Saturday, May 30, 2015

Thirst for Conquest

May 28, 2015, was the 175th anniversary of the Indian Removal Act. On that day in 1830, President Andrew Jackson signed the bill that required the U. S. Army to evict southeastern Native tribes, including my Cherokee tribe, from their native lands and send them to Oklahoma. Many people think of this as a land grab; that is, the federal government wanted Native land and whatever resources (such as the Dahlonega gold mines) it might possess. That is, the motivation was primarily economic. However, as I will explain, this does not seem to be the case. I believe that the primary, if unrecognized, motivation was the thirst for conquest.

My first piece of evidence for this comes from the Indian Removal of the 1830s. The federal government had to spend a lot more money to send the Cherokees and other tribes on forced marches than they could possibly have recovered, especially since most of the land and its wealth went to the states, such as Georgia, rather than into federal coffers. The federal government had to expend army resources to drive the tribes westward, and had to provide Natives with food and shelter (both barely adequate, but still costly on the whole) during the journey. Then, when the Native tribes got to Indian Territory, the government had to maintain forts to protect the Cherokees and other relocated tribes from attacks by the tribes who originally lived in the region. Ft.Gibson, in northeastern Oklahoma, was built in 1824 but primarily served to protect the Cherokees after the Trail of Tears after 1839. Ft. Washita, Oklahoma, was built in 1842 for the express purpose of protecting Chickasaws and Choctaws from the indigenous tribes in southern Oklahoma.

So the federal government spent a lot of resources to move and then protect the southeastern tribes. It seems unlikely that the federal government came out economically ahead by this. Therefore the Indian Removal was not merely, to use a term from Steve Inskeep’snew book, a land grab.

My second piece of evidence to demonstrate that the federal government wanted to conquer Native tribes rather than to just get their land comes from the story of Chief Joseph of the Nez Perce tribe. The army had already taken his tribe’s land, and he and the remnant of his tribe was fleeing to Canada. When they were only forty miles from Canada, the federal army caught them in 1877 and sent them as prisoners to various reservation localities. If the only motive was to get their land, then the federal government would have let them flee U.S. territory. All the rest was unnecessary expense intended only to crush the Nez Perce.

In prehistoric times, the thirst for conquest may have been a profitable adaptation. When one tribe fought another, they did not merely desire the other tribe’s land or resources, but experienced a bloodlust, fully experiencing the other tribe as evil, feeling a desire to make the other tribe suffer before being slaughtered. That is, natural selection may have favored both the behaviors and the feelings of conquest and annihilation. The white American government did not just want Native American land, but wanted to drive Native Americans to extinction or at least to put them somewhere where they could be forgotten.

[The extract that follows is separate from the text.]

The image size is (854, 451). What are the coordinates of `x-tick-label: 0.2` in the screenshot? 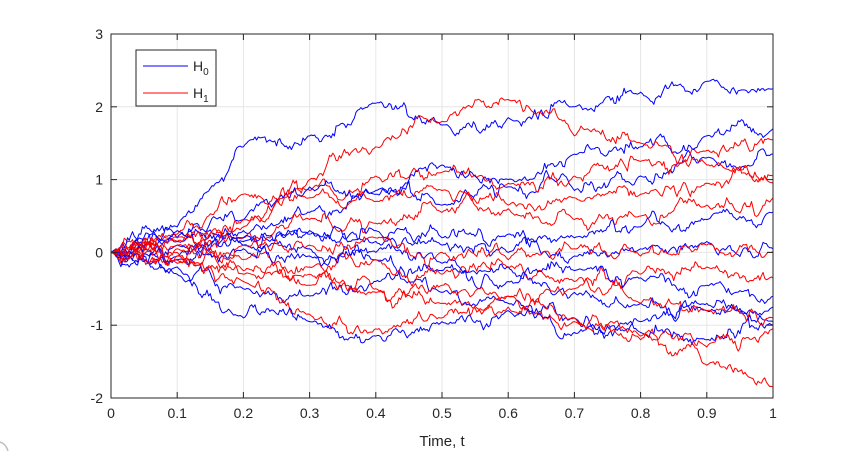 It's located at (244, 413).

Another set of behaviors and feelings that may have been profitable to prehistoric humans is to depict the enemy tribe as not merely evil but powerfully evil—that is, to believe and feel that the enemy has supernatural force. A tribe that believes its enemies to be supernaturally evil will fight harder than a tribe that considers its enemies to be merely humans worthy of annihilation. Unfortunately, while the thirst for enemy annihilation is pretty much a thing of the past in America, the belief that one’s enemies are supernaturally powerful is not.

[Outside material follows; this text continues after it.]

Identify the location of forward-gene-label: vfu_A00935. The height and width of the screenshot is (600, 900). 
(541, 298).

There are two recent examples of this.

  • In 2012, according to the Houston Chronicle, Lubbock County (Texas) judge Tom Head said regarding President Barack Obama, “He’s going to try to hand over the sovereignty of the United States to the (United Nations), and what is going to happen when that happens? I’m thinking the worst. Civil unrest, civil disobedience, civil war maybe. And we’re not just talking a few riots here and demonstrations, we’re talking Lexington, Concord, take up arms and get rid of the guy…Now what’s going to happen if we do that, if the public decides to do that? He’s going to send in U.N. troops. I don’t want ‘em in Lubbock County. OK. So I’m going to stand in front of their armored personnel carrier and say ‘you’re not coming in here’.”
  • In 2015, Texas governor Greg Abbott feared that President Obama was planning a military takeover of Texas. Not satisfied with words, Abbott ordered the Texas State Guard to monitor a U.S. Navy Seal training operation.

In both of these instances, the Texas officials accused President Obama of planning to do things that are very nearly physically impossible. By what possible set of causal factors could President Obama order United Nations troops into Texas? By what possible set of causal factors could President Obama bring about a military takeover of Texas? In both cases, the Texas officials seemed to be giving Obama a kind of infernal, supernatural power. To them, he is not merely a political opponent but the manifestation of spiritual evil. (Strangely enough, a little over a week later, Governor Abbott begged this same President Obama for federal assistance to recover from Texas flash floods.)

The tribes who had a desire to annihilate enemy tribes, and the desire to depict one’s enemies as supernaturally evil, prevailed in the prehistoric struggle for existence. We are their descendants. And their behaviors and feelings live on in us, as manifested in recent history and in current events.